Tanis hoorde de bezorgdheid in haar stem en zag voor zich hoe ze een meelevende blik met Waterwind wisselde. Nu legde de Vlakteman geruststellend even zijn hand op zijn schouder. Toen waren ze weg. Ook Tika vertrok. Na een gepreveld welterusten deed ze de deur achter zich dicht.
‘Hier, ik help je wel even,’ bood Caramon aan, wetend dat Tanis, die niet gewend was een pantser te dragen, moeite had met al die ingewikkelde gespen en riemen. ‘Kan ik iets te eten voor je halen? Iets te drinken? Bisschopswijn?’
‘Nee,’ zei Tanis vermoeid terwijl hij dankbaar de wapenrusting aflegde en probeerde te vergeten dat hij het over een paar uur weer zou moeten omgespen. ‘Ik wil gewoon slapen.’
‘Hier, neem dan in elk geval mijn deken,’ zei Caramon dringend, want hij zag dat de halfelf rilde van de kou.
Tanis nam de deken dankbaar aan, al wist hij niet of hij rilde van de kou of door de hevigheid van zijn turbulente emoties. Hij ging op de grond liggen en wikkelde zich in zijn mantel en de deken. Toen sloot hij zijn ogen en concentreerde zich erop zijn ademhaling rustig en gelijkmatig te houden, wetend dat Caramon, de moederkloek, pas zou gaan slapen als hij zeker wist dat Tanis rustig sliep. Al snel hoorde hij Caramon in bed stappen. De vlammen doofden en het werd donker. Snel daarna hoorde hij Caramon luid snurken. In het andere bed hoorde hij Raistlin af en toe hoesten.
Zodra hij zeker wist dat de tweeling sliep, rekte Tanis zich uit en legde zijn handen onder zijn hoofd. Klaarwakker staarde hij in de duisternis.

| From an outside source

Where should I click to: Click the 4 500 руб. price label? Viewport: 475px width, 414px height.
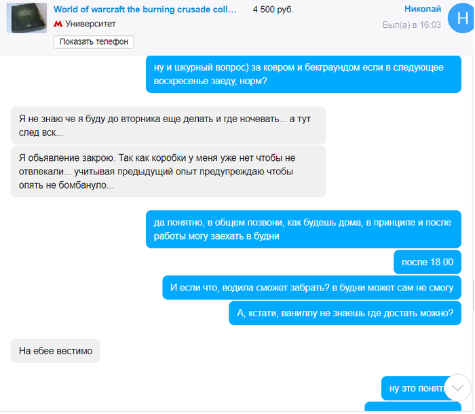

Het was al bijna ochtend toen de Drakenheer terugkeerde in herberg de Zoutbries. De nachtklerk zag meteen dat de Drakenheer verschrikkelijk humeurig was. Ze smeet de deur open met meer kracht dan de stormachtige wind kon opbrengen en keek met boze blik om zich heen, alsof de gerieflijke warmte in de herberg een persoonlijke belediging was. Ze leek één met de storm. Zij was het die de kaarsen deed flakkeren, niet de gierende wind. Zij bracht de duisternis mee naar binnen. Angstig krabbelde de nachtklerk overeind, maar de Drakenheer keek niet naar hem. Kitiara staarde naar een dracoon die aan een tafeltje zat, en die met een bijna onmerkbare beweging van zijn donkere reptielenogen aangaf dat er iets mis was.
Achter het afschuwelijke drakenmasker knepen de ogen van de Drakenheer zich dreigend samen, en haar blik werd kil. Even bleef ze in de deuropening staan, zonder aandacht te besteden aan de koude wind die door de herberg trok en haar mantel om haar heen deed klapperen.